Task description: An exact copy is the goal: every line from the one containing "Click the Home link" to the end of the material below, pictures excluded.

=== Begin Enclosure ===

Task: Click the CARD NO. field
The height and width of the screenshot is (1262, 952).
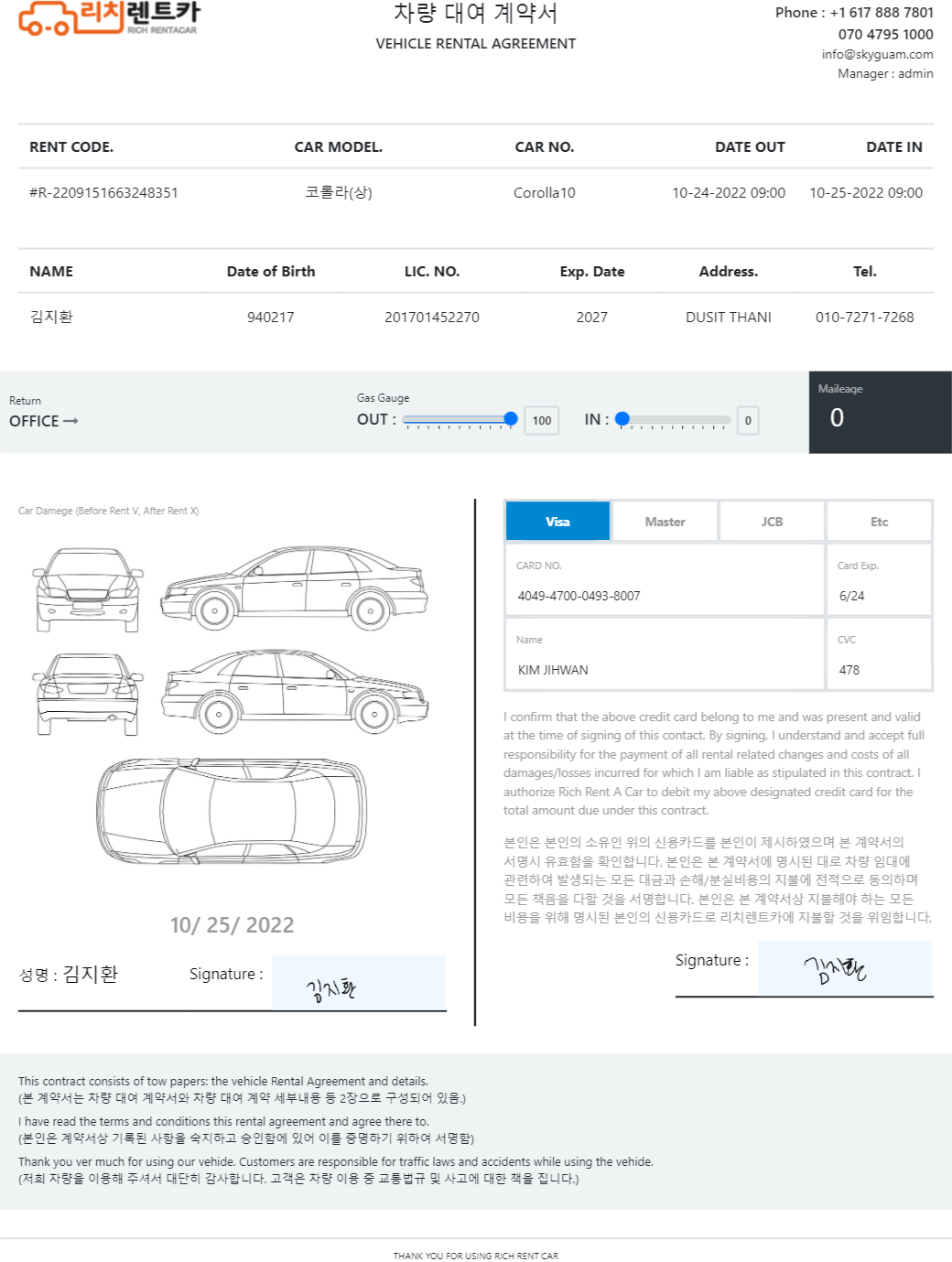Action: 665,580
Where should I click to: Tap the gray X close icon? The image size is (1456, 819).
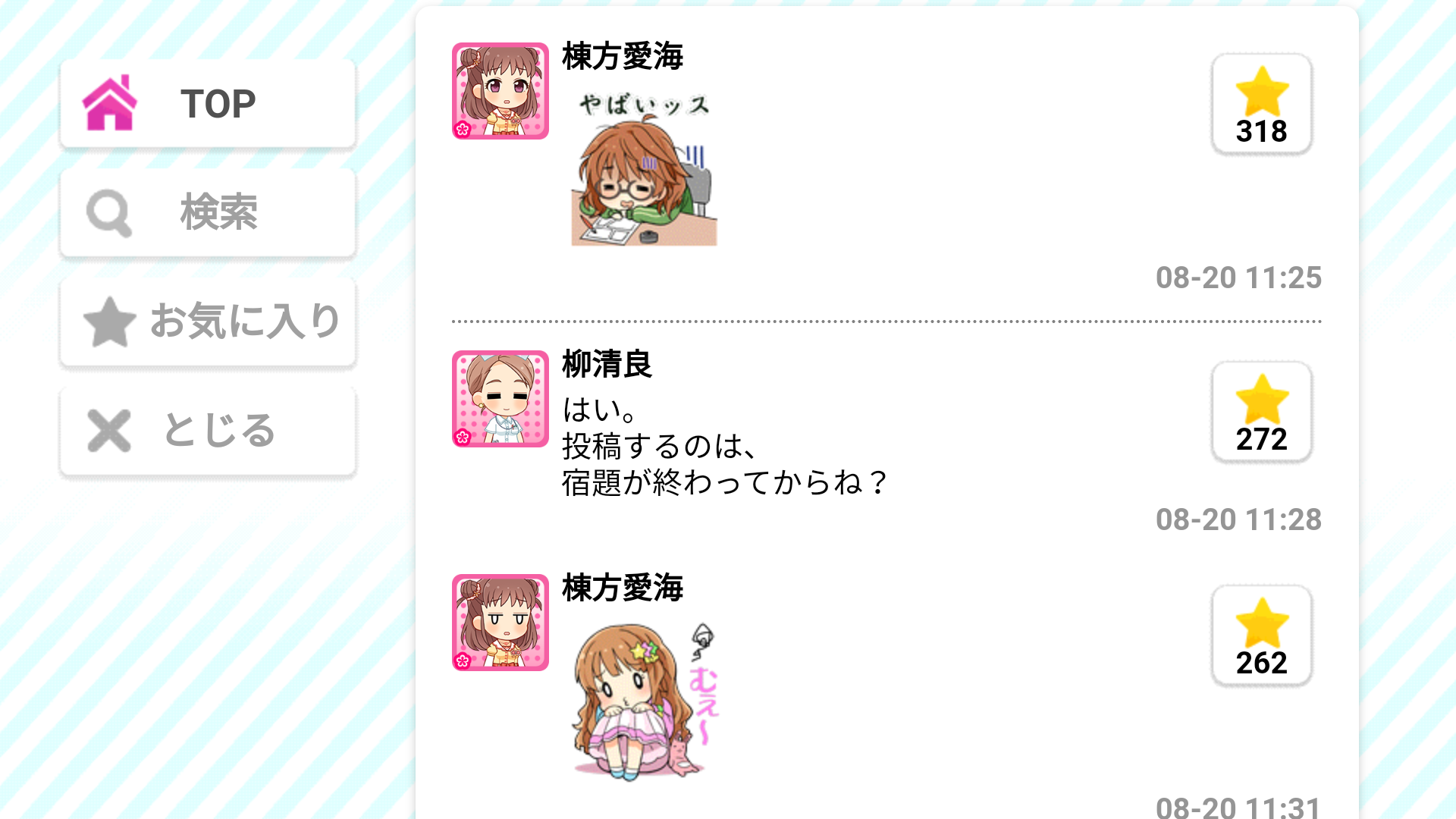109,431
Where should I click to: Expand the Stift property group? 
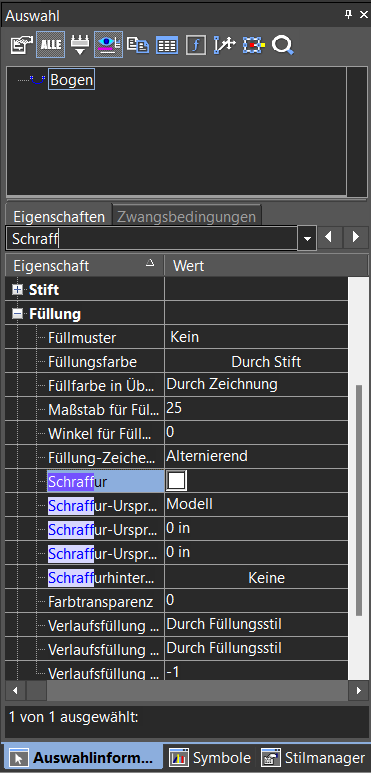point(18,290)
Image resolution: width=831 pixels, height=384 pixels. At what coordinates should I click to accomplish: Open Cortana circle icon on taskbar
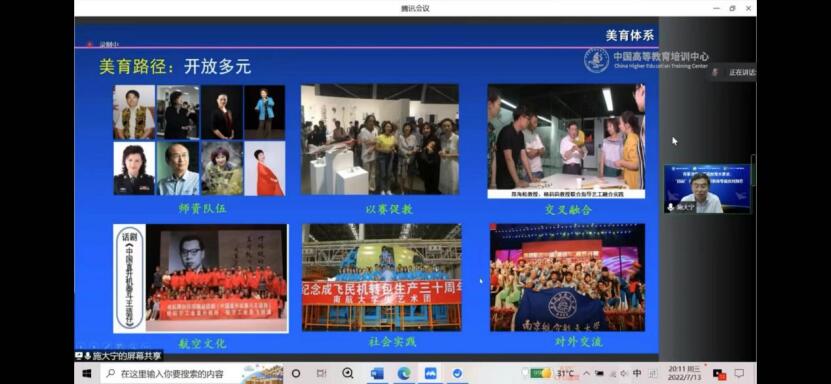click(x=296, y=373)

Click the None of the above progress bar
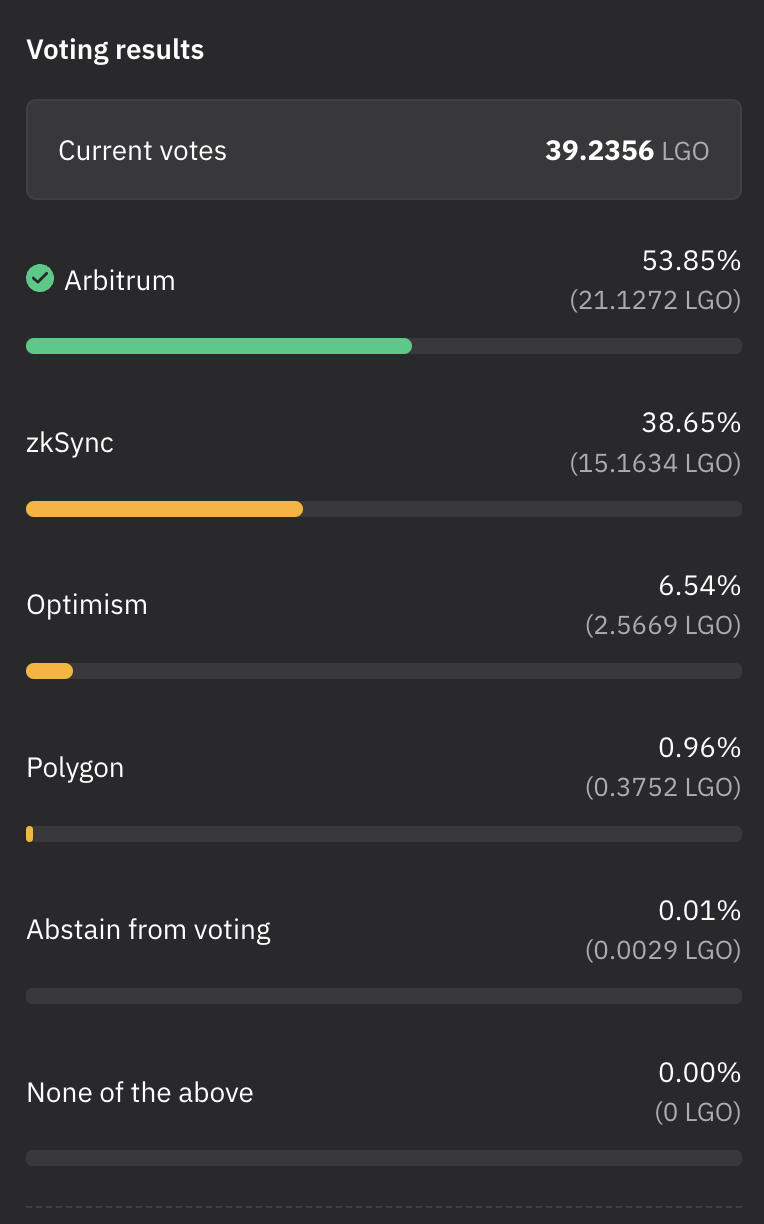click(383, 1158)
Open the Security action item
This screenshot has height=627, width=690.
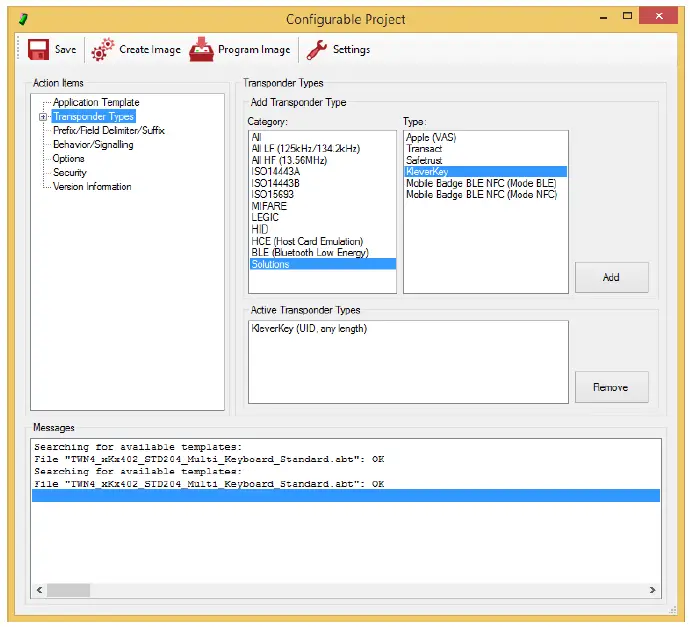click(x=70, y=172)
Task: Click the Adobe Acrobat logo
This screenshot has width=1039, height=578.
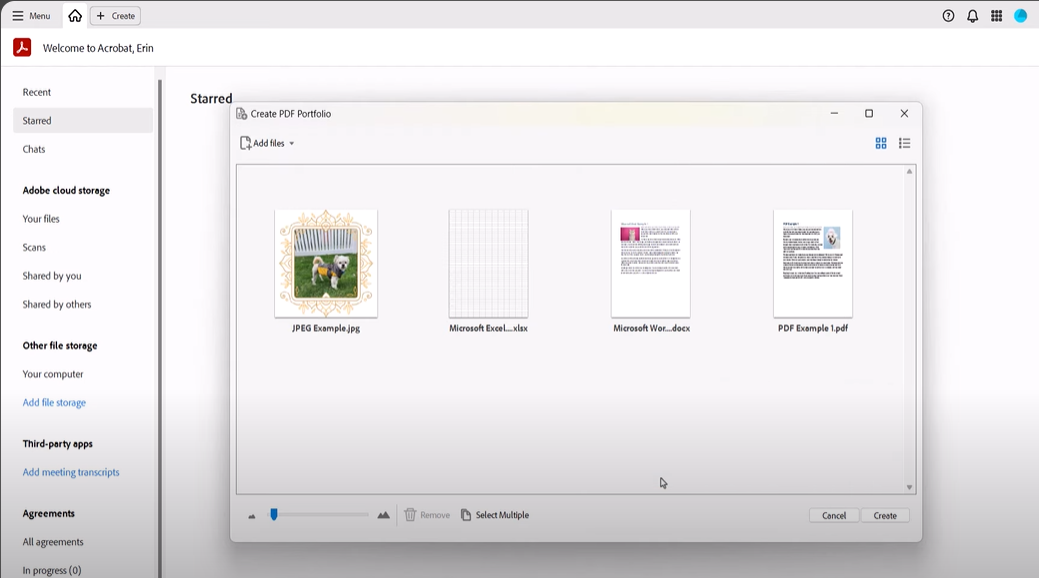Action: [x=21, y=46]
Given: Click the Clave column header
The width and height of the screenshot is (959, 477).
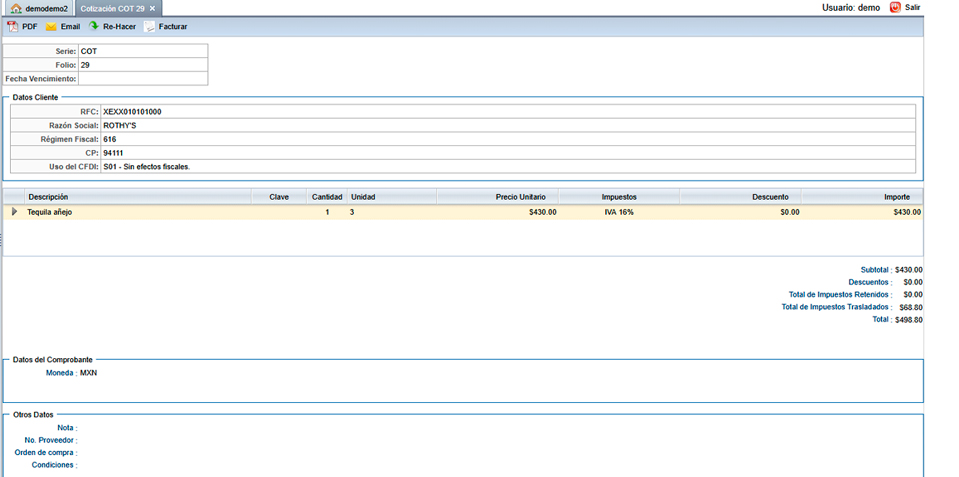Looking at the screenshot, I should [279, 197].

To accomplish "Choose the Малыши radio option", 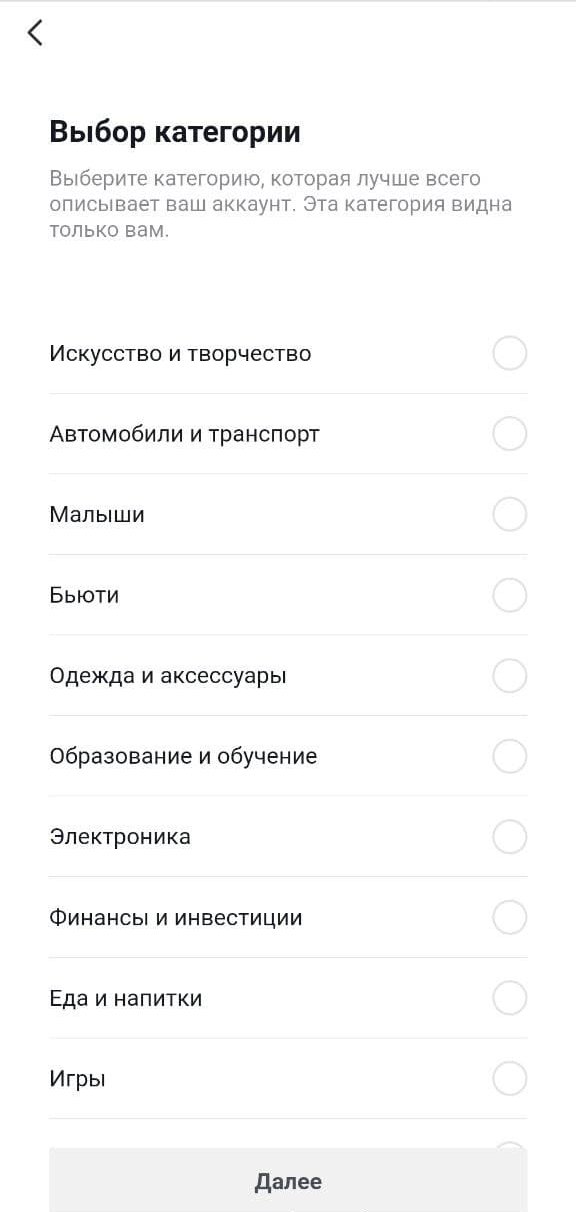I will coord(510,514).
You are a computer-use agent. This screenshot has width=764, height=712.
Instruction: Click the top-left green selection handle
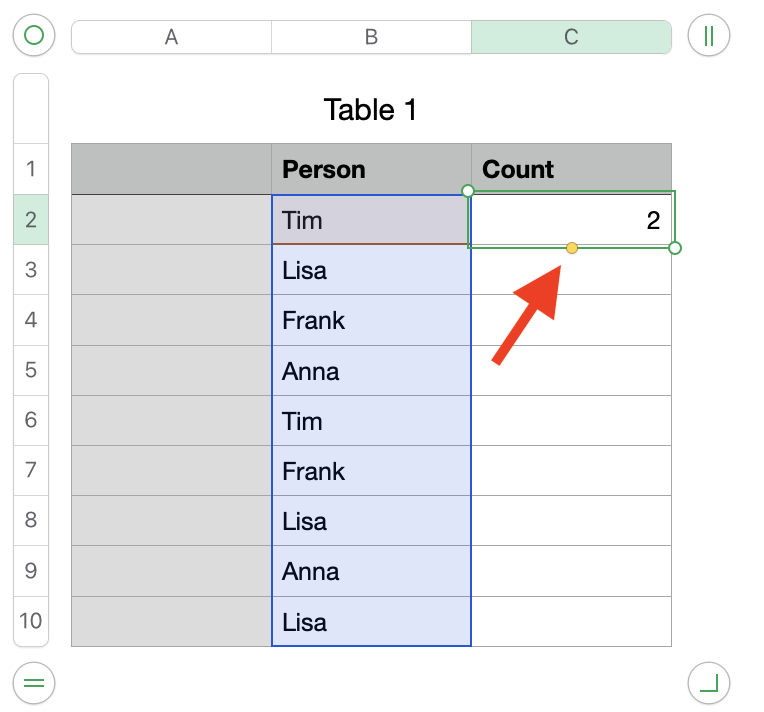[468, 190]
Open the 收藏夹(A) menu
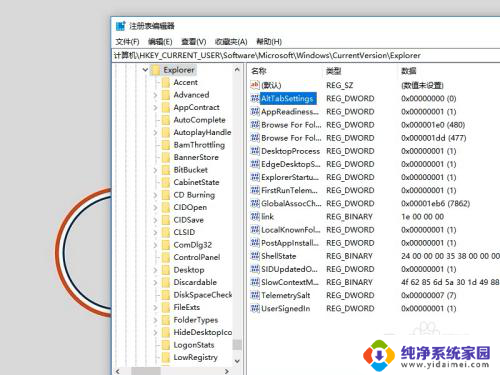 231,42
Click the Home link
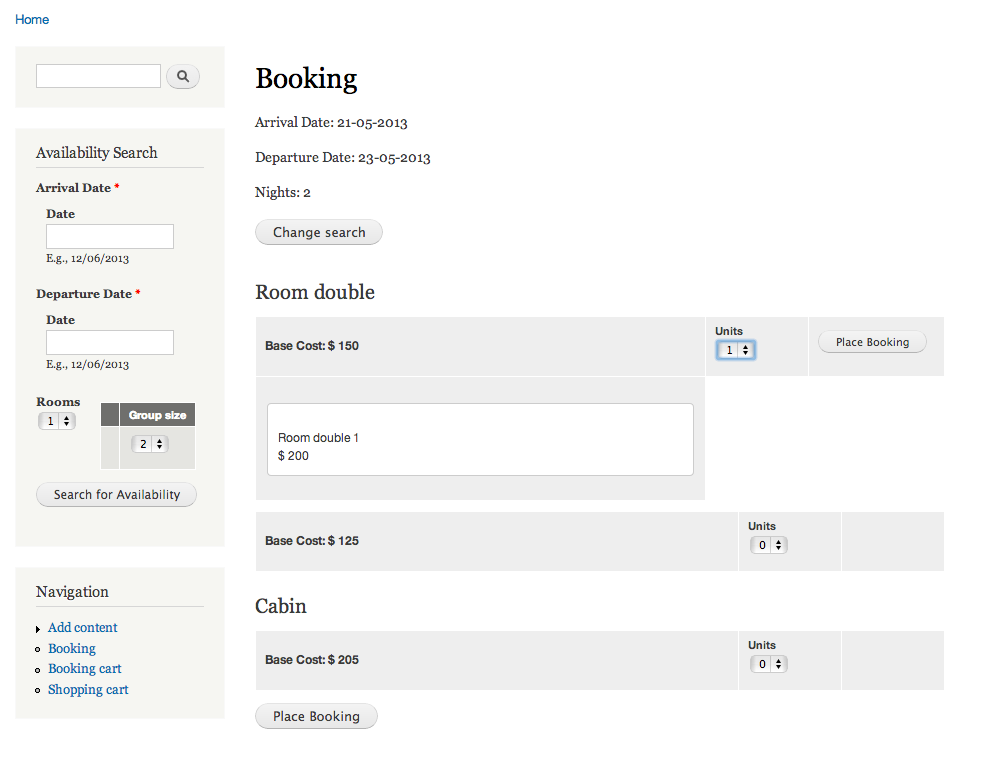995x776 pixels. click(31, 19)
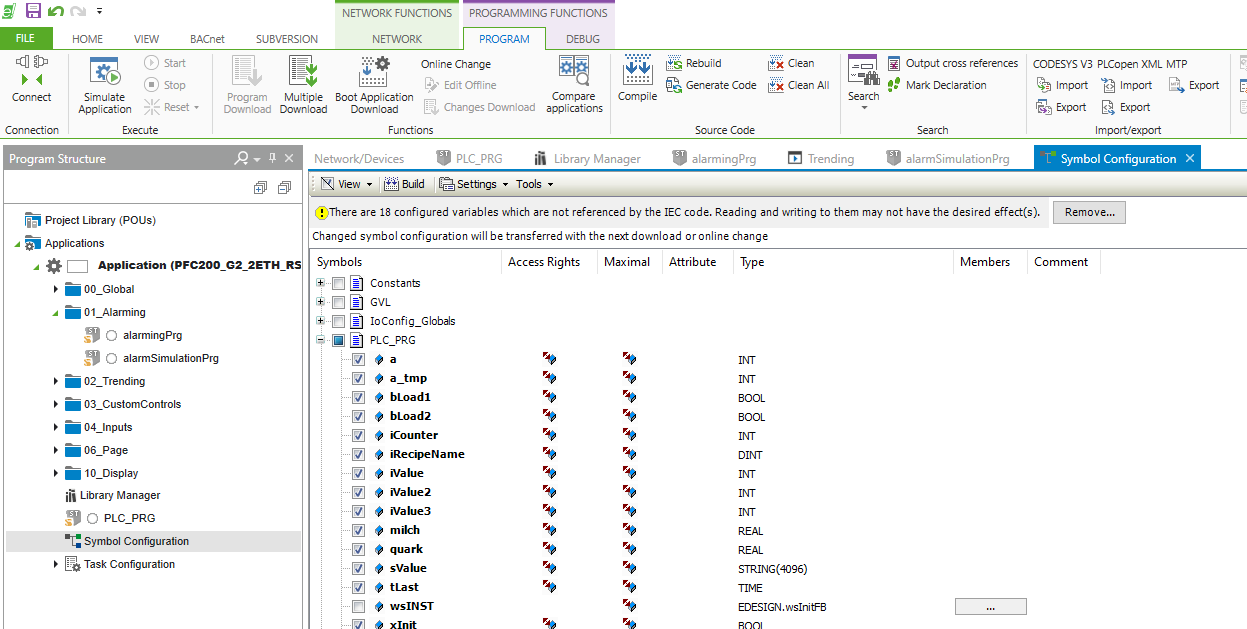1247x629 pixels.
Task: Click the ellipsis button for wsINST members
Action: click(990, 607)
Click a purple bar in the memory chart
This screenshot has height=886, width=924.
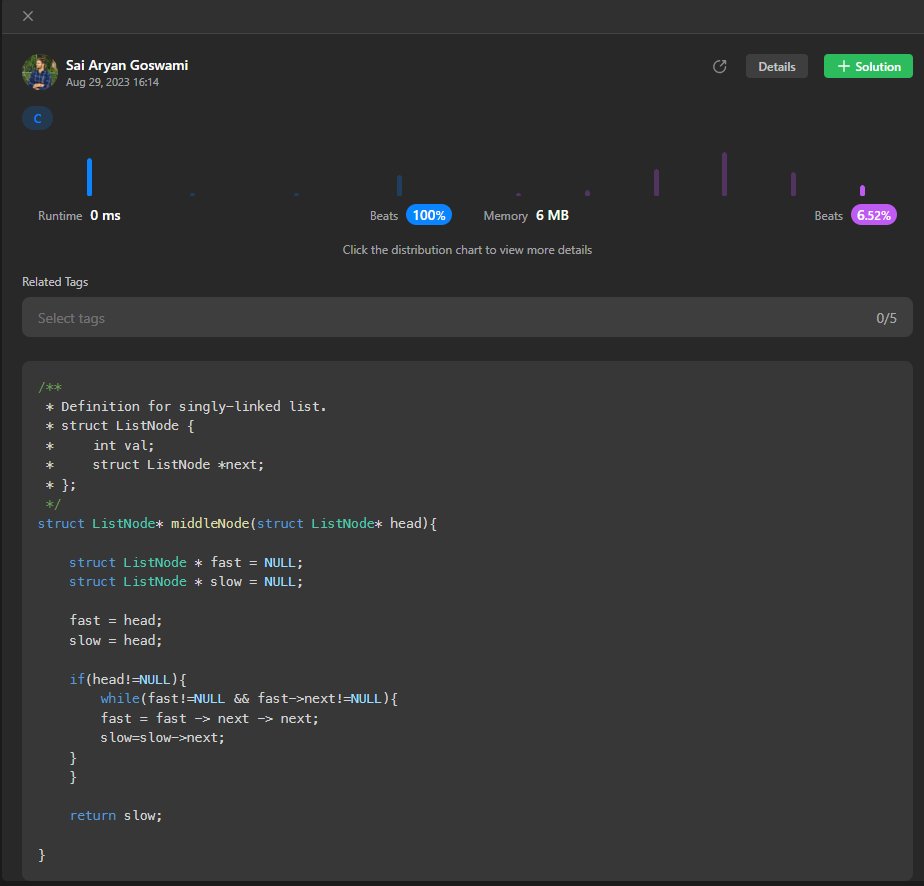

=== End Enclosure ===

Answer section:
Click the Home link
995x776 pixels. click(31, 19)
1247x629 pixels.
Task: Click the ellipsis button for wsINST members
Action: click(990, 607)
Click a purple bar in the memory chart
This screenshot has height=886, width=924.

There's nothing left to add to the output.